L’ambiance était électrique ce soir-là au domicile de sa mère, il a acheté deux bières fortes et les a bues. Il s’est retrouvé d’abord un peu soul, « mon grand-père…, il… est mourant, et, ça me …. J’avais besoin de boire un coup pour… », puis ensuite dans un état second. « C’est comme si c’était pas moi. Je comprends pas. Peut-être à cause de l’alcool. » Le pistolet ? « Au cas où il se passe quelque chose, pour me défendre. » La présidente lui dit qu’il a activé la gâchette, que c’est extrêmement dangereux. « Je suis entièrement d’accord avec vous. C’est pour ça que je me demande si on n’a pas mis quelque chose dans mon verre. » Médicaments et alcool, la cata. Visage malheureux : « Je sais ce que c’est d’être traumatisé. Je m’en veux énormément. J’ai repris mes esprits bien plus tard. Sur le moment je me sentais surpuissant. »
Pas d’avocat
La présidente s’assure d’une chose : « On envisage une mesure de protection (civile). » Le prévenu, qui n’a pas d’avocat, « je pensais en trouver un ici (dans la salle d’audience, ndla) », dit ne pas supporter le régime carcéral. « C’est trop dur pour moi. » La substitut du procureur comprend cela mais s’il était libéré après l’audience où irait-il ? C’est pourquoi elle requiert son maintien en détention, pour 9 mois en tout : « Il faut travailler à préparer votre sortie, trouver une solution d’hébergement et une prise en charge avec des soins. » « Pas la prison », dit-il. Le parquet retient l’altération du discernement notée par l’expert psychiatre. Le prévenu a 3 condamnations à son casier, dont 2 pour outrages. A chaque fois il était alcoolisé.

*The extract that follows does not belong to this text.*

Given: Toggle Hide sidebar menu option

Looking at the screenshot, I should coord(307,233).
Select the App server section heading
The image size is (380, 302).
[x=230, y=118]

7 mois de prison puis 3 ans de suivi renforcé
Le tribunal condamne le prévenu à une peine de 14 mois de prison dont 10 mois sont assortis d’un sursis probatoire renforcé pendant 3 ans (durée plus longue qu’habituellement, et le « renforcé » est important aussi). Obligations de soins (psychologiques et addictologiques), d’indemniser les parties civiles, et d’intégrer le dispositif AIR (accompagnement individuel renforcé). Interdiction de fréquenter les débits de boissons. Ordonne le maintien en détention. En outre le tribunal révoque 3 mois d’un sursis antérieur, ordonne son incarcération immédiate. 7 mois ferme en tout, pour mettre en place de quoi vivre à sa sortie. Il a 22 ans.
Côté face, c’est donc un fait divers effrayant qui s’est déroulé le 1er septembre dans un kebab de Saint-Germain du Bois, côté pile on trouve un pauvre garçon, sous camisole chimique et en recherche d’affection, encore hospitalisé 2 mois avant les faits, qui ce soir-là a bu et s’est senti « surpuissant ». Pour une fois.